ヘスティアを近くに呼んで王妃の前に座らせる。


「この人は火の神様ヘスティア。この国を庇護する神です。ヘスティアの目を見ても知らぬとおっしゃいますか?ヘスティアに背くということは国の為にもなりませんよ。あなたが王にしたいと願った第二王子にもバチが当たってもいいのですか?」


「そなたは何を言うておる」


「王妃様。これが最後です。改心しもらえませんか」


「知らぬ」


くそっ


「あんたは姫様の母親だろうがっ。なんで愛してやらないんだよっ。姫様は母親のあんたを愛してるだろうがっ。自分の子を呪うとか俺がされたことより酷いじゃないかっ」


・・・

・・・・

・・・・・



「マリーはモリーナによく似ておる。第一王子は王に・・・」


「それでもあんたが産んだんだろうが。おばあちゃんに似るなんてよくある話じゃないか。なんで呪わなきなならないんだっ」


「・・・」


「くそっ。あんたがマリーをいらないのなら俺が連れて行くぞ」


「好きにしろ」


セイは王妃の反射した呪いを時間を掛けて祓った。掛けられた呪いなら祓えるが跳ね返った呪いは完全に祓えない。命は助かるだろうが元の状態にまで回復することはないだろう。
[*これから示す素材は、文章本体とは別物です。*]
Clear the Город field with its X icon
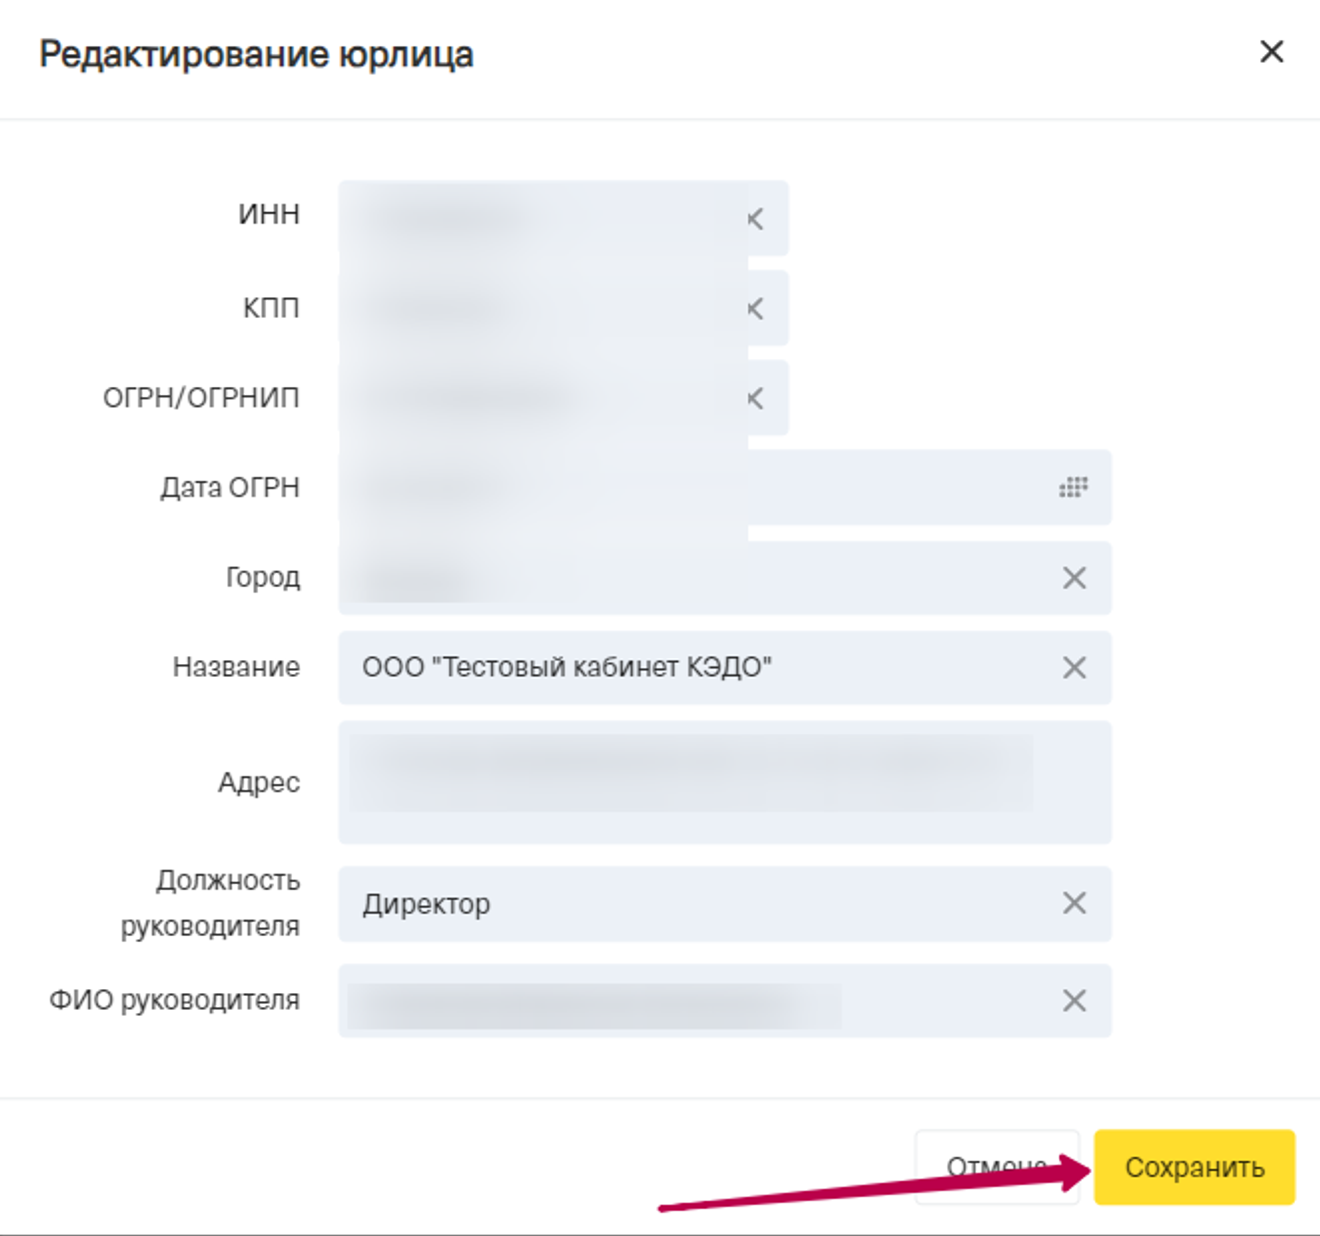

セイは祓い終わったあと無言で王妃の部屋を出たのであった。


「セイ様。ありがとうございました。姫様を連れて行かれるとは・・・」


「爺、俺を助けてくれないかな」


「どのような事でございましょうか」


「ちょっと長くなるから先に王妃の命は助かったと皆に教えてあげて。ただ今までのように過ごせるわけじゃない。車椅子生活になると思う」


「かしこまりました。いつもの部屋でお待ち頂けますでしょうか」


セイ達は姫様邸に移動したのであった。